Nick'ten gelen resimlerin olduğu dosyayı açtığımda gerçekten de çiçeklerin içinde mutlu durduğumu fark ettim. Burnuma dolan güzel kokuları ile yeniden gözlerim sonsuz mavi renklerinde gezindiğinde bu sefer midemde ki o cümbüş sakinlemişti. Bir resmi profilimde paylaştıktan sonra oturduğum yerden bir süren arkadaşlarımı izledim. Nedret hanıma detayları özetlerken Kevin'ın iş ciddiyetine geçtiğini göre biliyordum. Okyanus ve tabiat temalı bir defile düşünüyordu. Bu alanda çalışmak isteyen gençler içinde bir alan açmıştı kendini gösterme şansı yakalayan iki kişinin tasarımlarını podyumda taşıyacaktık. Bu yüzden kendi ekibi ile bir yarışma başlatmıştı bile Ecren bu kısımla ilgilendiği için burada rahat bir şekilde dekor ve geriye kalan şeylerin istediği gibi olması için bulunuyordu. Uzun zamandır göstermek istediği bir kaç parçası olduğunu biliyordum koleksiyonlarında yer bulamayan ama müthiş parçalar olan tasarımları görmüştüm. Onlarında böyle bir etkinlikte şansı olacaktı. Bir kaç tasarımcı arkadaşı da katılacaktı. Hemen hemen iki hafta boyunca bir moda şovunu bu bölgeye çekmek için her türlü taşı oynatıyordu.

Özelliklede onunla tanıştığımız andan beri onda en çok sevdiğim şey olan bu iş disiplini izleye bildiğim için yine şanslıydım. En yakın arkadaşım biraz fazla iyiydi sanırım. Bizi bitirmek için uğraşıyor diyen iç sesim ile onu izlemeye devam ettim.

'Ayşin hanım'

'Ah merhaba '

Yanımda duran genç kadına gülümsediğimde onun gergin bir şekilde Kevin'na baktığını gördüm. Ne kadar mükemmelse o kadar zordur.
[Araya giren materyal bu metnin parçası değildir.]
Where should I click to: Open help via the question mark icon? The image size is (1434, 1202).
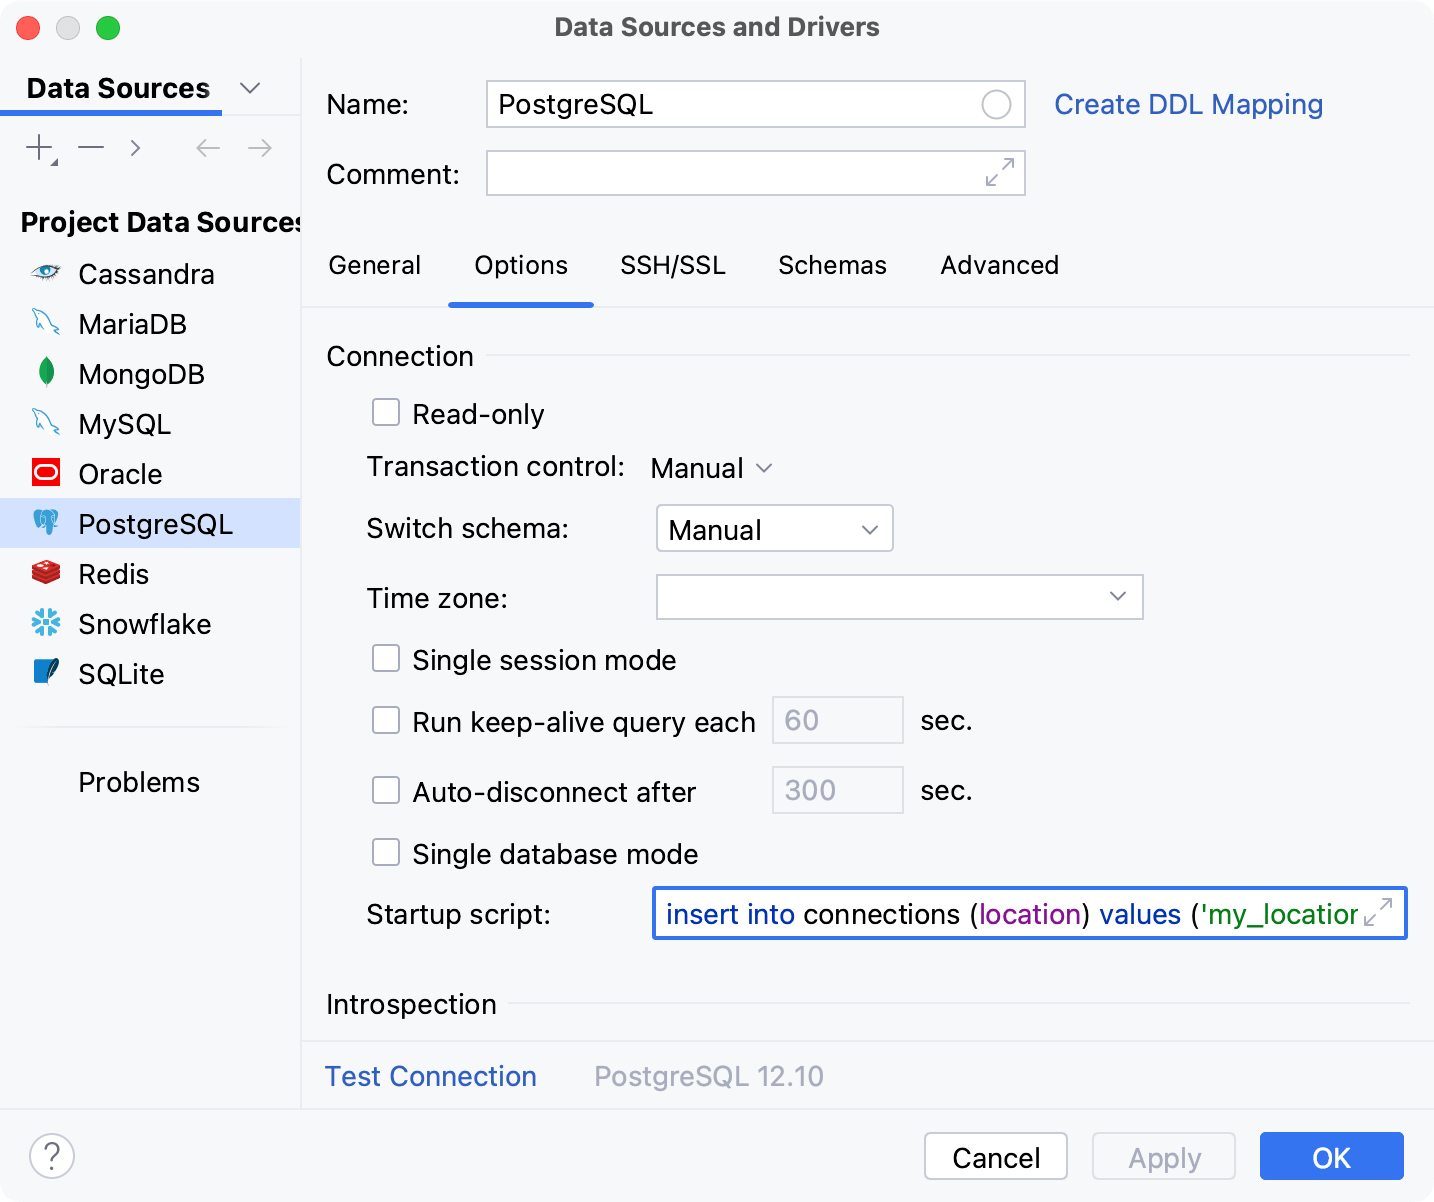(x=52, y=1156)
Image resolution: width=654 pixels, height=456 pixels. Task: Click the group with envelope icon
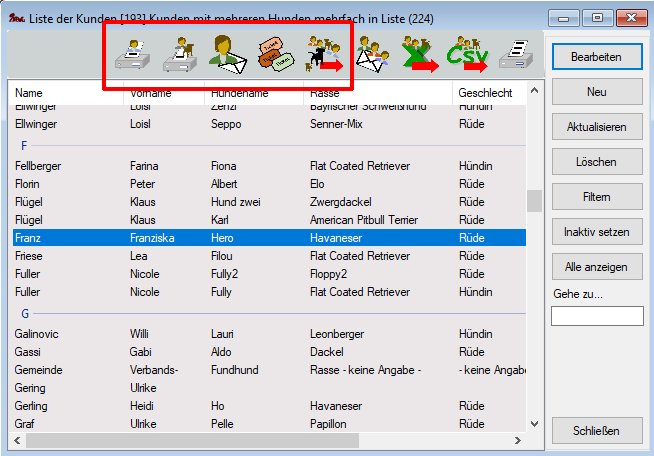[x=373, y=56]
'Kevin Bey'e bir şey sormamız gerekiyor ama emin olamadık'

'Hangi konuda '

'İstediği canlı çiçekler tedarikte sıkıntı var'

'Eminim alternatif çiçek listesi vardır. Ben onunla görüşüp size iletirim olur mu?'

'Çok seviniriz daha ilk andan kendisine bu tarz bir sorunu yansıtmaya çekindik aslında'

'Aslında tatlı biridir ama bazen herkes gibi gergin olabiliyor'

Söylediklerim ile rahatlayan ifadesine göz kırpıp en yakın arkadaşımın ilk andan insanları korkutmaması için yanına ilerledim. Nick ile ilk tartışmalarının alevlendiğini görebiliyordum. Hemen yanında durup omzuna dokunduğum da bana dönen gözleri anlık yumuşarken ona göz kırptım aramızda ki dili sadece ikimiz anladığı için sakinleşen arkadaşım ile ne hakkında konuştuklarını anlamak için ana sponsorumuz Nedret hanıma baktım.

'Evet sorununuz nedir ?'

'Kevin sahilde sahne istiyor ama bu gizliliği ayarlamak çok zor ayrıca çekim için mekanı benim seçmem daha mantıklı'

'Podyum alanını bence Kevin ayarlasın ama diğer çekim kısmını sen planlasan Nick hem aynı alanda olmazsınız.'

'Kulis görüntüsü vermek istiyoruz Ayşin ve maalesef ki arkadaşın en imkansızı kovalıyor'

'İmkansız falan değil Nick yağmur ihtimali yüzünden kapalı alan istiyorsun yoksa gayet açık alan defilesi yaptık seninle'

'Şovun ortasında yağmur yaparğa ne yapacağız peki Kevin'

Burnunu havaya kaldıran arkadaşım gözlerini kısıp küçük bir kahkaha attığında söyleyeceği şeyi tahmin edebiliyordum. Şovun temasına en uygun seçimi yaptığı için risk almaktan kaçınmayacaktı.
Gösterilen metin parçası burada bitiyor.